名護市辺野古の新基地建設に伴う埋め立て承認取り消しに対する国の「是正の指示」をめぐり、沖縄県は23日、総務省の第三者機関・国地方係争処理委員会(係争委)に審査を申し出る。池田竹州辺野古新基地建設問題対策課長らが上京し、審査申し出書を提出する。

 是正の指示では、承認取り消しを違法として、その取り消しを求めている。

 県は、専門家でつくる第三者委員会から2013年12月の仲井真弘多前知事の埋め立て承認には法的な瑕疵(かし)があると報告を受け、県としても精査した結果、公有水面埋立法4条1項1~2号の要件を充足していないと判断した。

 そのため、翁長雄志知事の取り消しは適法であり、国の「是正の指示」は違法な国の関与にあたると主張するとみられる。
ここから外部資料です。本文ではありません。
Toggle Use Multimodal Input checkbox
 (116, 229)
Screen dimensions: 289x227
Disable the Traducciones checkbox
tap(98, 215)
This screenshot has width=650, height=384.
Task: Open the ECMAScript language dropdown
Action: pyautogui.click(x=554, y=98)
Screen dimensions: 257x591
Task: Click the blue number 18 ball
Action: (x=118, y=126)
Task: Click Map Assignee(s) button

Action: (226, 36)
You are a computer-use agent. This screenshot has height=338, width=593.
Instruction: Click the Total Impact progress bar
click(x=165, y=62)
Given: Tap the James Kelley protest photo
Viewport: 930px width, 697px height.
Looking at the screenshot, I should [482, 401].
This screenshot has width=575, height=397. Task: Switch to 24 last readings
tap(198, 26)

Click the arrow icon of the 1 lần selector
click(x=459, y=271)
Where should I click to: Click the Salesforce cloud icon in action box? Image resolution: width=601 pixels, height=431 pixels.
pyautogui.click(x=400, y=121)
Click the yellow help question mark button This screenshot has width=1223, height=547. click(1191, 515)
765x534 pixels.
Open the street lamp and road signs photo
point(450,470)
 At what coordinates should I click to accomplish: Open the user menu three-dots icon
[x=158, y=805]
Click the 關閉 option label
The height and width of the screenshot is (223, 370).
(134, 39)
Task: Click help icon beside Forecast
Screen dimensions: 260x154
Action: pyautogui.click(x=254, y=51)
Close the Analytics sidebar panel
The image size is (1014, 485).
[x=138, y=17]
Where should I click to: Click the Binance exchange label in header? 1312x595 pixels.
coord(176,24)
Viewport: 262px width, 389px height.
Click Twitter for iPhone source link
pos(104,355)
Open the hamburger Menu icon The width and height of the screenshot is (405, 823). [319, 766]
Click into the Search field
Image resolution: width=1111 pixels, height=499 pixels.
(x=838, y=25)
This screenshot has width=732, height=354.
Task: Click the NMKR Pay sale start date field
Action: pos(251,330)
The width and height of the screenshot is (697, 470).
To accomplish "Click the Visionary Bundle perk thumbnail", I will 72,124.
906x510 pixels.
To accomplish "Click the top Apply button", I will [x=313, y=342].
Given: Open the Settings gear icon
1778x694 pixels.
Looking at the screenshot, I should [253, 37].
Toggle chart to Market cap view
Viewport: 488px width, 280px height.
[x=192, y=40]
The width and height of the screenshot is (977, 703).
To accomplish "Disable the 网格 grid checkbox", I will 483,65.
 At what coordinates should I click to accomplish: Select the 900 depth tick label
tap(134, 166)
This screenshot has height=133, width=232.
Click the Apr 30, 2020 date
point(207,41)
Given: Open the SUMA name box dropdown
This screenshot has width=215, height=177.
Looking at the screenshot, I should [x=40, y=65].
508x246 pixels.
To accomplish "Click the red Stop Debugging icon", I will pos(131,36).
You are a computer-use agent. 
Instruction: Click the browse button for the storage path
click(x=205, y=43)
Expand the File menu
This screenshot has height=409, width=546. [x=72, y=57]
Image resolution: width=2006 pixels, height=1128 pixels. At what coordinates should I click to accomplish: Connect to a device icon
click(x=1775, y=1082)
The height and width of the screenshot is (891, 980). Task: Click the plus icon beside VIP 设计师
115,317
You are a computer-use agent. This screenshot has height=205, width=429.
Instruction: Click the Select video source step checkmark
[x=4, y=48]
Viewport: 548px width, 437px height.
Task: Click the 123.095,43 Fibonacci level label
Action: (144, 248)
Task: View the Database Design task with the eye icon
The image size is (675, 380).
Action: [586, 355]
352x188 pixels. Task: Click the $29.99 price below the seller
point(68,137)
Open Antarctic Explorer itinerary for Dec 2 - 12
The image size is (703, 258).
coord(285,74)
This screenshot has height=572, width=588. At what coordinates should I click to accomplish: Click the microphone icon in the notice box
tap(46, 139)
 国の是正の指示も、県の係争委への審査申し出も、国と県が争った裁判での和解を受けた手続き。

 石井啓一国交相は7日付で承認取り消しを取り消すよう是正の指示を出していたが、県から指示の具体的な理由がなく、方式に不備があると指摘され、撤回。その後、16日付であらためて理由を付けた是正の指示を県に送付した。審査申し出の期限は23日となっている。